On Jul 17, 2017, at 07:21 , Dave <dave@...> wrote:

As far as I can see, this approach won’t work with Game Centre, does anyone know if this is correct?

That’s correct. Game Center doesn’t provide any kind of “server side” logic, which is how you’d naturally want to implement AI players.

The only thing you can do with a Game Center game (other than implement your own server elsewhere, of course), is to put the “server” logic in a device or devices. You can, for example, elect one of the real player devices to supply the logic of all of the AI players. Or, you can replicate the logic in all devices (by using a seeded pseudo-random-number generator and deterministic behavior) so that each real device knows what all AI players will “do”. Something like that.

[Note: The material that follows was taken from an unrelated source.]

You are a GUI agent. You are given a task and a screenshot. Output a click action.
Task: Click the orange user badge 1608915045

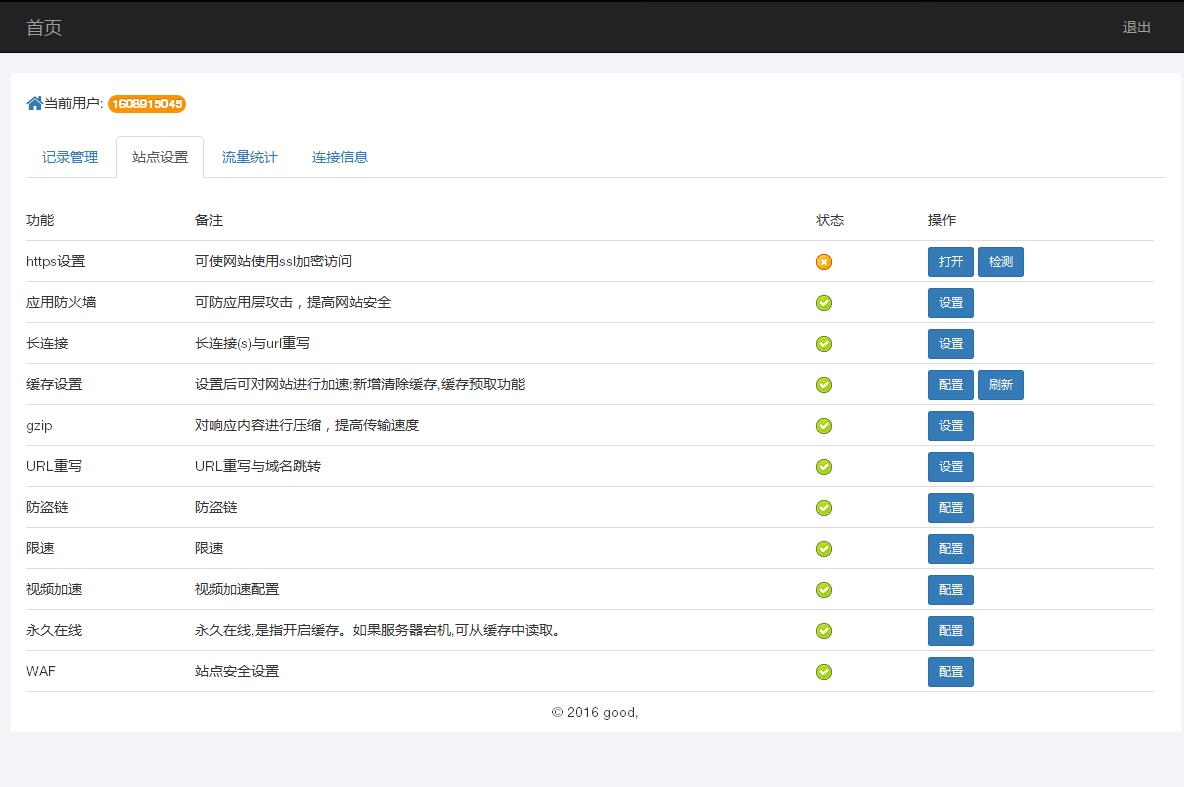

The downsides are that this is not terribly secure (a determined hacker can at least find out what the AI players will do in advance), and it complicates matchmaking. (It may also make your app bigger and slower, if the AI computations are significant.)

I would associate a small number of AI with each player. 
This way, if a player quits, only a few AIs are killed.


-- 
__Pascal J. Bourguignon__





Dave
 

I’m wondering if " anonymousGuestPlayerWithIdentifier:” might work for what I want to do, but I can’t seem to find much information about it.

Has anyone used this feature?

All the Best
Dave

On 18 Jul 2017, at 11:37, Dave <dave@...> wrote:

Hi,

Thanks for the advice.

I would associate a small number of AI with each player.
This way, if a player quits, only a few AIs are killed.
I’m not quite sure how I would go about implementing the AI’s though, this is a turn based board game and as far as I can see, only “Real” players get a Move, so

If you have:

Dave, Sue, John Human
HAL, Marvin, R2D2 AI

Then how would it know that it was the turn of an AI Player?

I can see I may have to have two modes, single player and multi player and only support Human Players in Multi Player mode.

All the Best
Dave

On 17 Jul 2017, at 19:54, Pascal Bourguignon <pjb@...> wrote:


On 17 Jul 2017, at 19:40, Quincey Morris <quinceymorris@...> wrote:

On Jul 17, 2017, at 07:21 , Dave <dave@...> wrote:

As far as I can see, this approach won’t work with Game Centre, does anyone know if this is correct?
That’s correct. Game Center doesn’t provide any kind of “server side” logic, which is how you’d naturally want to implement AI players.

The only thing you can do with a Game Center game (other than implement your own server elsewhere, of course), is to put the “server” logic in a device or devices. You can, for example, elect one of the real player devices to supply the logic of all of the AI players. Or, you can replicate the logic in all devices (by using a seeded pseudo-random-number generator and deterministic behavior) so that each real device knows what all AI players will “do”. Something like that.

The downsides are that this is not terribly secure (a determined hacker can at least find out what the AI players will do in advance), and it complicates matchmaking. (It may also make your app bigger and slower, if the AI computations are significant.)
I would associate a small number of AI with each player.
This way, if a player quits, only a few AIs are killed.


--
__Pascal J. Bourguignon__



Quincey Morris
 

On Jul 18, 2017, at 02:37 , Dave <dave@...> wrote:

I’m not quite sure how I would go about implementing the AI’s though, this is a turn based board game and as far as I can see, only “Real” players get a Move

You could have each real player device calculate the following AI move(s), and pass multiple moves to the next real player. Or, if you have a single “server” device, the turn can bounce back to that device whenever it’s the AI’s turn to play.